---------- TEXTO CITADO ----------
Ela sapecou uma daquelas velhas histórias sobre cegonhas e coisas do gênero.
Hoje, o tabu se inverteu. Para a criança, mesmo na mais tenra idade, os pais
explicam, pormenorizadamente, como se dá a concepção. E usam termos próprios
para isso, tais como pênis, vagina e ejaculação. Tudo muito natural, como
natural é a concepção. Sem pudores ou tabus. Porém, hoje, quando o assunto é
morte, sequer esse termo, morte, é aceito naturalmente. Houve uma transposição
de tabu. Hoje, quando um neto pergunta sobre o avô falecido, dizem-lhe que “o
vovô foi viajar para bem longe”.
Evidentemente
que, em relação ao sexo, ainda existem pessoas que não lhe confiram a
naturalidade que ele requer.
---------- DADOS REGISTRADOS ----------
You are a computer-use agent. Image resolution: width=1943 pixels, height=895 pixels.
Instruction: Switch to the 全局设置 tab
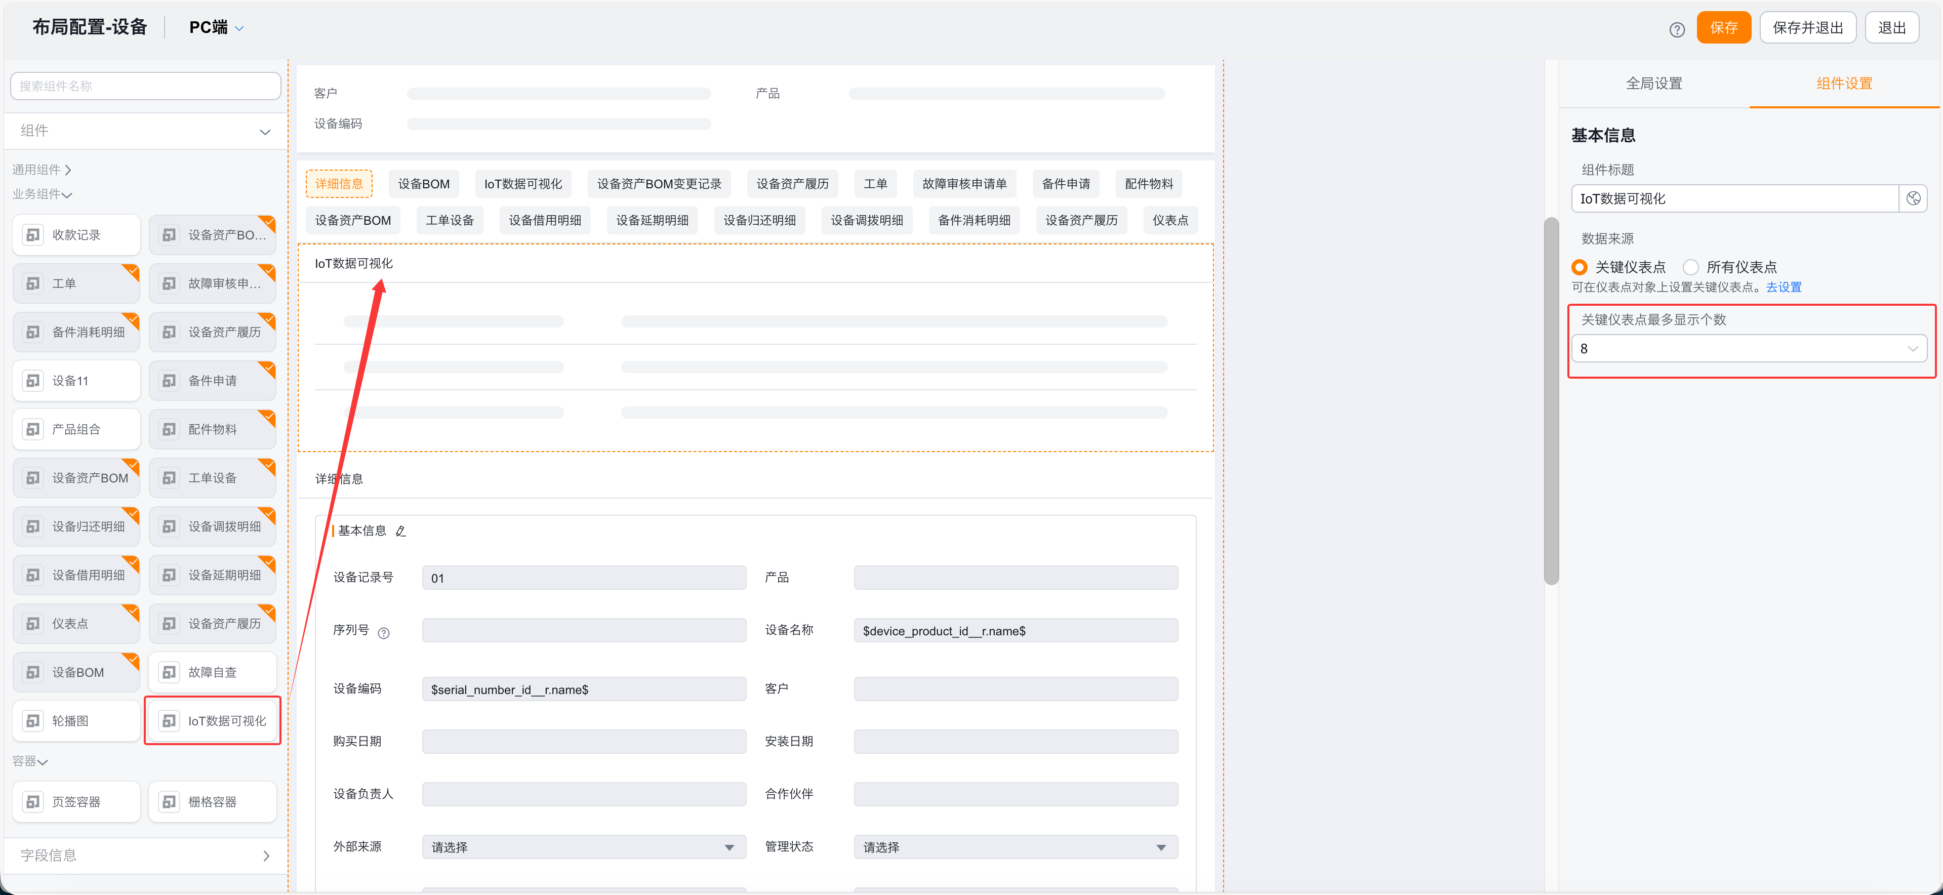tap(1653, 84)
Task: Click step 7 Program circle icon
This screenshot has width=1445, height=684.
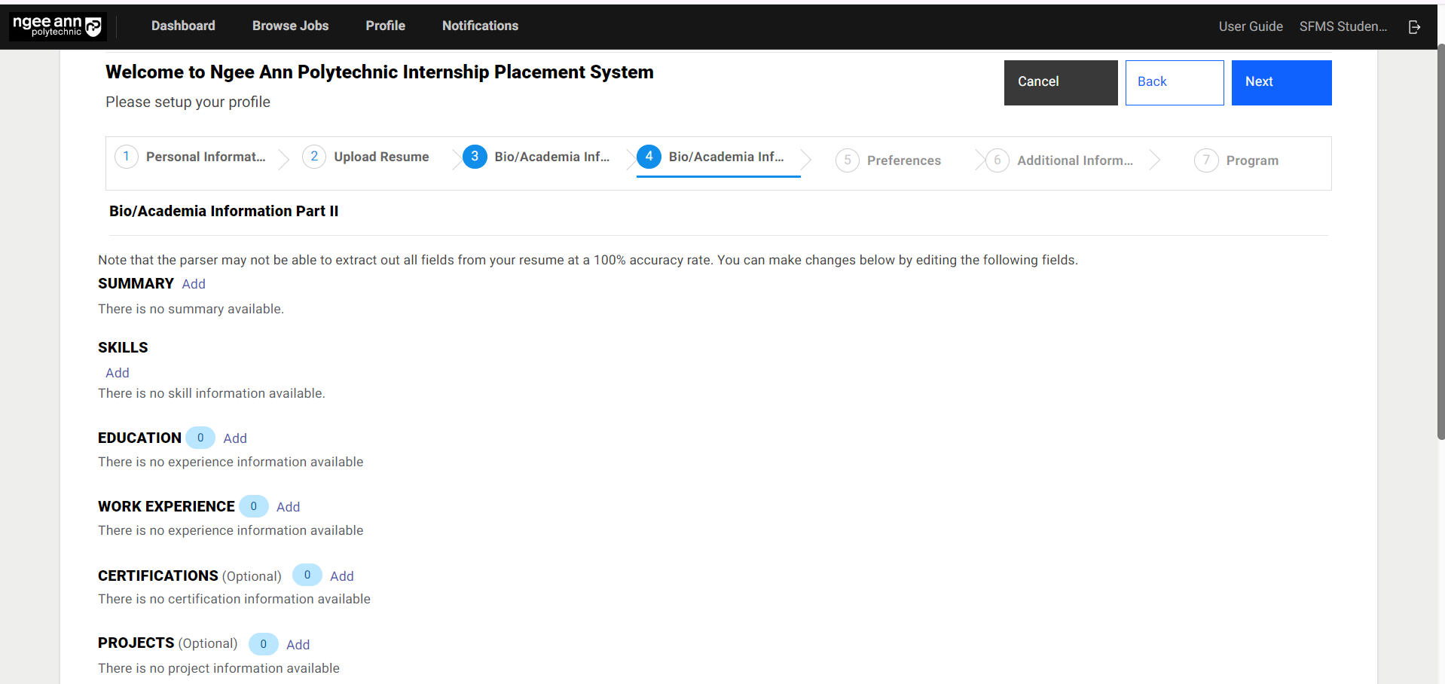Action: 1205,160
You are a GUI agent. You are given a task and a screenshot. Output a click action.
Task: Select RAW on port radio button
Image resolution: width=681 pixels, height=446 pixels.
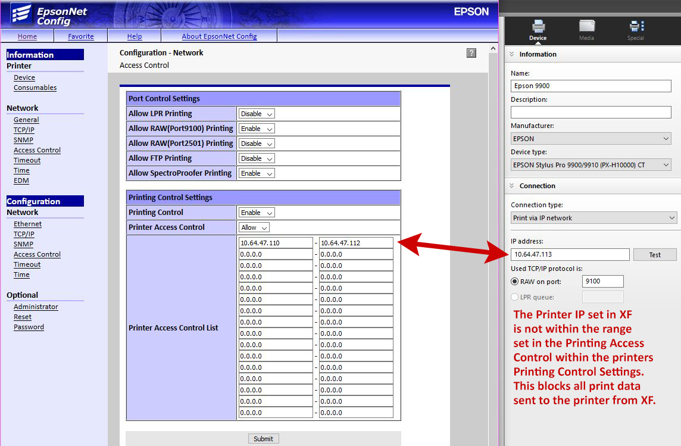pos(515,282)

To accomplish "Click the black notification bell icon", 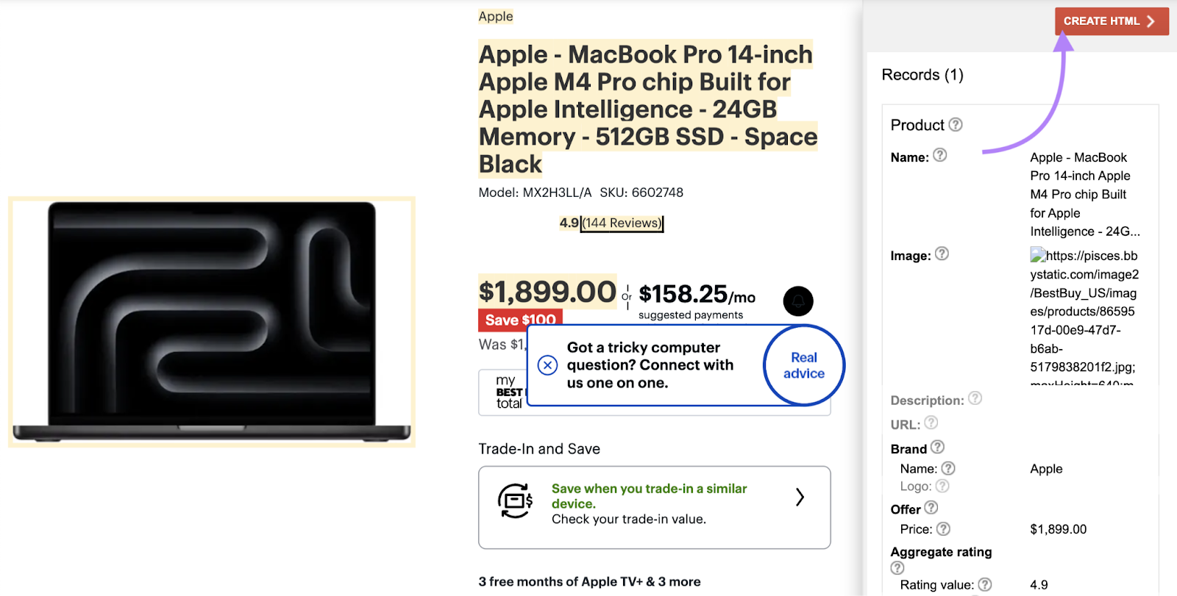I will tap(798, 301).
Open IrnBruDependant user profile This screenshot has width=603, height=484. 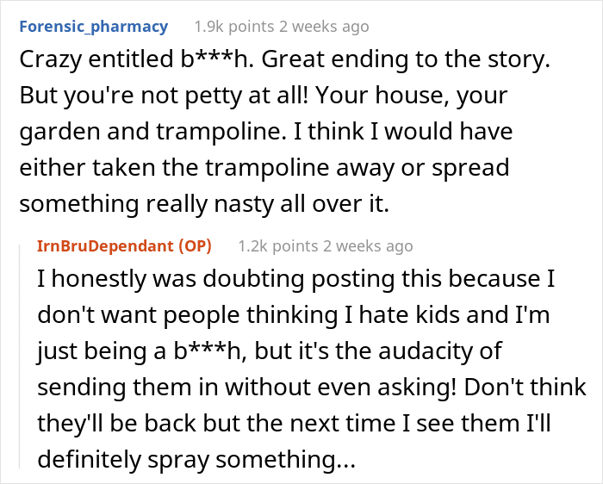tap(105, 246)
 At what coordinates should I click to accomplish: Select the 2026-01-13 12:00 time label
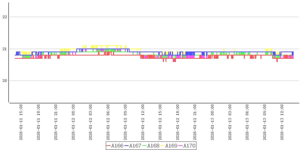[282, 122]
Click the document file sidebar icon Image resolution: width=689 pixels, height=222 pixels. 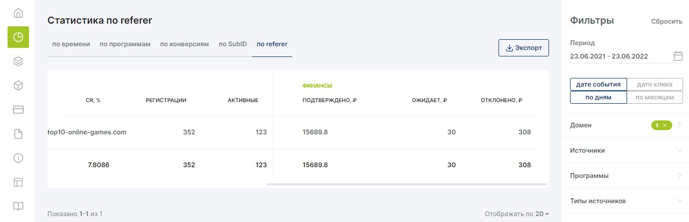point(18,134)
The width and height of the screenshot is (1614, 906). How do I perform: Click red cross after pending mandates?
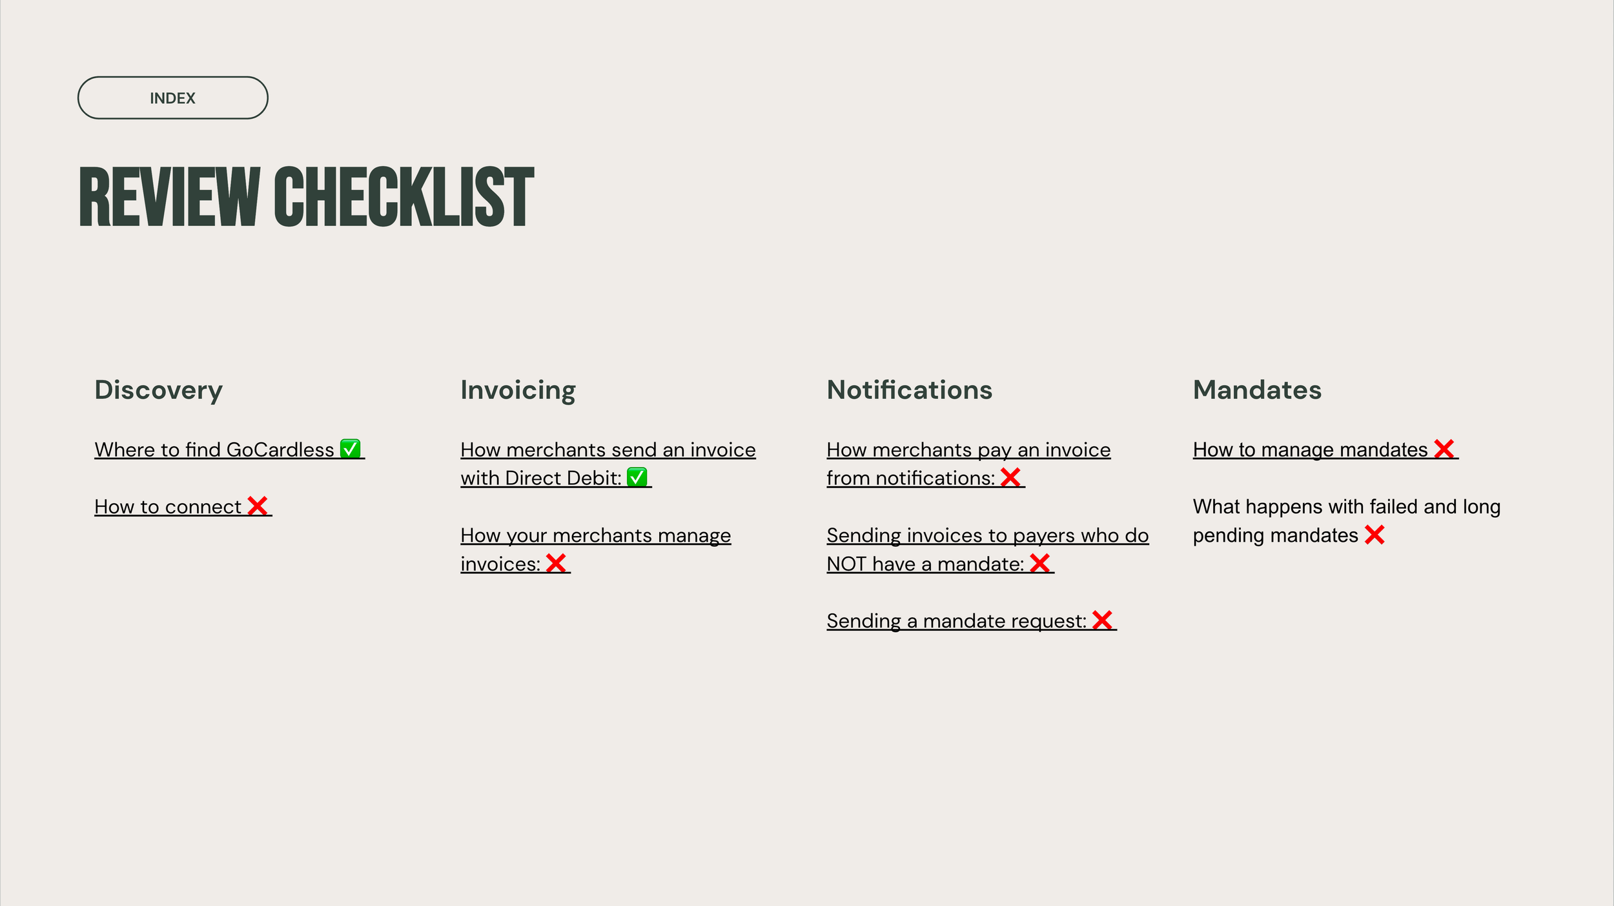(x=1374, y=534)
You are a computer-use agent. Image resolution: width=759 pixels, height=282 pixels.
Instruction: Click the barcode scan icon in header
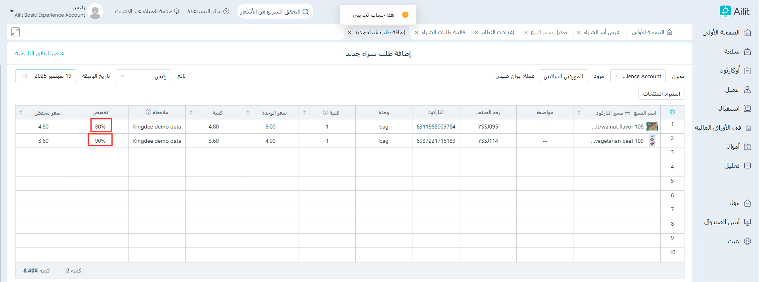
----------
[INSTRUÇÃO 1]
Imprima do texto sobre tabus tudo o que vai de "Ela sapecou uma" até "que ele requer.".
[INSTRUÇÃO 2]
Quais termos próprios, segundo o texto sobre tabus, os pais usam hoje para explicar a concepção às crianças?
[INSTRUÇÃO 3]
Prossiga o texto sobre tabus a partir da última frase apresentada.

[RESPOSTA 1]
Ela sapecou uma daquelas velhas histórias sobre cegonhas e coisas do gênero.
Hoje, o tabu se inverteu. Para a criança, mesmo na mais tenra idade, os pais
explicam, pormenorizadamente, como se dá a concepção. E usam termos próprios
para isso, tais como pênis, vagina e ejaculação. Tudo muito natural, como
natural é a concepção. Sem pudores ou tabus. Porém, hoje, quando o assunto é
morte, sequer esse termo, morte, é aceito naturalmente. Houve uma transposição
de tabu. Hoje, quando um neto pergunta sobre o avô falecido, dizem-lhe que “o
vovô foi viajar para bem longe”.
Evidentemente
que, em relação ao sexo, ainda existem pessoas que não lhe confiram a
naturalidade que ele requer.

[RESPOSTA 2]
Pênis, vagina e ejaculação.

[RESPOSTA 3]
Está circulando
em Corupá, e por todo o nosso estado, um leque confeccionado pela Secretaria
Estadual de Saúde. Um primor de campanha educativa. Um tom leve e natural, bem
próprio ao tema que aborda, isto é, o sexo. Nele, há estampadas figuras de duas
camisinhas, metamorfoseadas de humanos, um homem e uma mulher, exibindo
flexibilidade e criatividade nas posições sexuais. No centro do leque, o slogan
da campanha: “Coloque a proteção antes do prazer”. Ouvi, de algumas beatas
escandalizadas, críticas, notadamente, moralistas, contra a campanha. “Imaginem
se as crianças virem isso?” – bradam as carolas. No verso da peça publicitária,
há um texto explicando as formas de contágio da Aids, de uma maneira bem
didática: assim pega, assim não pega.
Agora, é minha
vez de me escandalizar: “Imaginem se as crianças não virem isso?”.